#### [JOB]
Reproduce the records verbatim, starting at the line that contains "576x281 pixels. Task: Click" and continuing through the end of the records.
[start MATERIAL PROVIDED]
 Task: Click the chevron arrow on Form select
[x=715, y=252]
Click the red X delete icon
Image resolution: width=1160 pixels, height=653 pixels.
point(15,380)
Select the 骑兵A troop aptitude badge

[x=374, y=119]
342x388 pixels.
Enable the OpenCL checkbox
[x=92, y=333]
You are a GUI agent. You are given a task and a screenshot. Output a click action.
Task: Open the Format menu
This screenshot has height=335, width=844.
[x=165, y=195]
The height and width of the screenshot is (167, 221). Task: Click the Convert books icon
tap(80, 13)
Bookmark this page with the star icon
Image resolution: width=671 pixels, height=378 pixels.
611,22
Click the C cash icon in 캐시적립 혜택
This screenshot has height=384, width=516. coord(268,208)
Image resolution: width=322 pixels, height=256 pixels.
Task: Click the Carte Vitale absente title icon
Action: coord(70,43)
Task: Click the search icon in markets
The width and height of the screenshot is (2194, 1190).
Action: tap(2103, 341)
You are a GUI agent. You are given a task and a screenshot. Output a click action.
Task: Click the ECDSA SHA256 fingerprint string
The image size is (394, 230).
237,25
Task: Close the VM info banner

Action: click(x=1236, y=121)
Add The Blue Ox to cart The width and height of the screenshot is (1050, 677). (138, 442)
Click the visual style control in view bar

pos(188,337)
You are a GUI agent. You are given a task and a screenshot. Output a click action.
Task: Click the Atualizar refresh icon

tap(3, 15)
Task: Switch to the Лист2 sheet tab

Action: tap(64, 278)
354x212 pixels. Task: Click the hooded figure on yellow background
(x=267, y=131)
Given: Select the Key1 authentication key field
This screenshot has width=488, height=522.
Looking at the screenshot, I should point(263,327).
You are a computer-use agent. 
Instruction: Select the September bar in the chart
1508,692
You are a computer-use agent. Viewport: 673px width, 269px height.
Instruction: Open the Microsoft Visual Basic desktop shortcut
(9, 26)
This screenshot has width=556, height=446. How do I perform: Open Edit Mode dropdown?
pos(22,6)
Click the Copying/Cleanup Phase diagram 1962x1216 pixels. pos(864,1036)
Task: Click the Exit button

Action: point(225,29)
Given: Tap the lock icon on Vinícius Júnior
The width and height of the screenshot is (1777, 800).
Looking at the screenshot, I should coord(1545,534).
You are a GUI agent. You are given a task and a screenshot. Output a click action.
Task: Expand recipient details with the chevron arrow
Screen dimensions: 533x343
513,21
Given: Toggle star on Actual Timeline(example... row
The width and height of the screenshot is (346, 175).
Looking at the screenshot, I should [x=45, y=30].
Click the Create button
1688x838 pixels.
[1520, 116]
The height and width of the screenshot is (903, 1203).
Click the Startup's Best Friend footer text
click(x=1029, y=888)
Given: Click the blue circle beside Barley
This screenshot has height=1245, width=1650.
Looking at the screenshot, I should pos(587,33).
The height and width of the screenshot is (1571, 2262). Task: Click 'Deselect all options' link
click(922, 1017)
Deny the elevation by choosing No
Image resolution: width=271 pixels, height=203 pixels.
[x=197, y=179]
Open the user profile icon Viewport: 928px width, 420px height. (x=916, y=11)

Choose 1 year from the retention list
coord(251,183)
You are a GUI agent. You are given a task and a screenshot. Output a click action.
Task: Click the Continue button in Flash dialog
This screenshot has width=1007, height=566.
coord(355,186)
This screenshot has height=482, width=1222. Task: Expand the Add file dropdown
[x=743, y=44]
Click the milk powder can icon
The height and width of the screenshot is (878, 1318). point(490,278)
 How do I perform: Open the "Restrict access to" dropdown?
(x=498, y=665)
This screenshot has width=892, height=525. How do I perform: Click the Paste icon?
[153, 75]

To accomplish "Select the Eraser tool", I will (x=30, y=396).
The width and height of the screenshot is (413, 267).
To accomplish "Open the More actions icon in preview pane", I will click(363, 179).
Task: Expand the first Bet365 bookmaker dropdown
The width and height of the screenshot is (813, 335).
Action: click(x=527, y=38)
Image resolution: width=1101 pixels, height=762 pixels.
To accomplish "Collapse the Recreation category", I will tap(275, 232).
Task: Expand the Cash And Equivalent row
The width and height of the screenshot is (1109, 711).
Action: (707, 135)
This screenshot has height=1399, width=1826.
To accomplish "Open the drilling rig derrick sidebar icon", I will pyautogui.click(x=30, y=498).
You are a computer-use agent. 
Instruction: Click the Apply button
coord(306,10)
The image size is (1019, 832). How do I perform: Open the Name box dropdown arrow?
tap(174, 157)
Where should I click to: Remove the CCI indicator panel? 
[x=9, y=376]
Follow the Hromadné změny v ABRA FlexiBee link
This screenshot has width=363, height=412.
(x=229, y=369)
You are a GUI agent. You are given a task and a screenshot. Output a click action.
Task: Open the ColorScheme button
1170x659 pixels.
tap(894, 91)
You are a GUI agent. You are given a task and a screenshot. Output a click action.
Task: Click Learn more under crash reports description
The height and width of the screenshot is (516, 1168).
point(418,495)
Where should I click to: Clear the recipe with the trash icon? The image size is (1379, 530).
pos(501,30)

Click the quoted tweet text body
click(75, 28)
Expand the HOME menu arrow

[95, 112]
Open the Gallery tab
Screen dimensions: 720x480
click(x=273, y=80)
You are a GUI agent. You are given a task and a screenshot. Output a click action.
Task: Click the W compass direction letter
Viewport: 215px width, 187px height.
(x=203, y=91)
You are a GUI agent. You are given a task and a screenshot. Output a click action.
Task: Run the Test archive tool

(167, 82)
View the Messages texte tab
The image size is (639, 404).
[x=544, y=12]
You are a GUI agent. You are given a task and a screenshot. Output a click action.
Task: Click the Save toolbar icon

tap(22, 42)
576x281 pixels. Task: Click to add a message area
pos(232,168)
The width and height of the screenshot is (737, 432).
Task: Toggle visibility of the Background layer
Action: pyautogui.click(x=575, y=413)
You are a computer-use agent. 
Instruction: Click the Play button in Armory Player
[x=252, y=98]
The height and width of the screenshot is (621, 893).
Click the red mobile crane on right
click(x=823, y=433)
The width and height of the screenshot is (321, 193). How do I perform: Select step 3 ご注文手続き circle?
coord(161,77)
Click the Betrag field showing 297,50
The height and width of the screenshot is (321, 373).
[end MATERIAL PROVIDED]
#### [THE OUTPUT]
576x281 pixels. Task: Click to add a message area
pos(232,168)
The width and height of the screenshot is (737, 432).
Task: Toggle visibility of the Background layer
Action: pyautogui.click(x=575, y=413)
You are a computer-use agent. 
Instruction: Click the Play button in Armory Player
[x=252, y=98]
The height and width of the screenshot is (621, 893).
Click the red mobile crane on right
click(x=823, y=433)
The width and height of the screenshot is (321, 193). How do I perform: Select step 3 ご注文手続き circle?
coord(161,77)
Click the Betrag field showing 297,50
The height and width of the screenshot is (321, 373).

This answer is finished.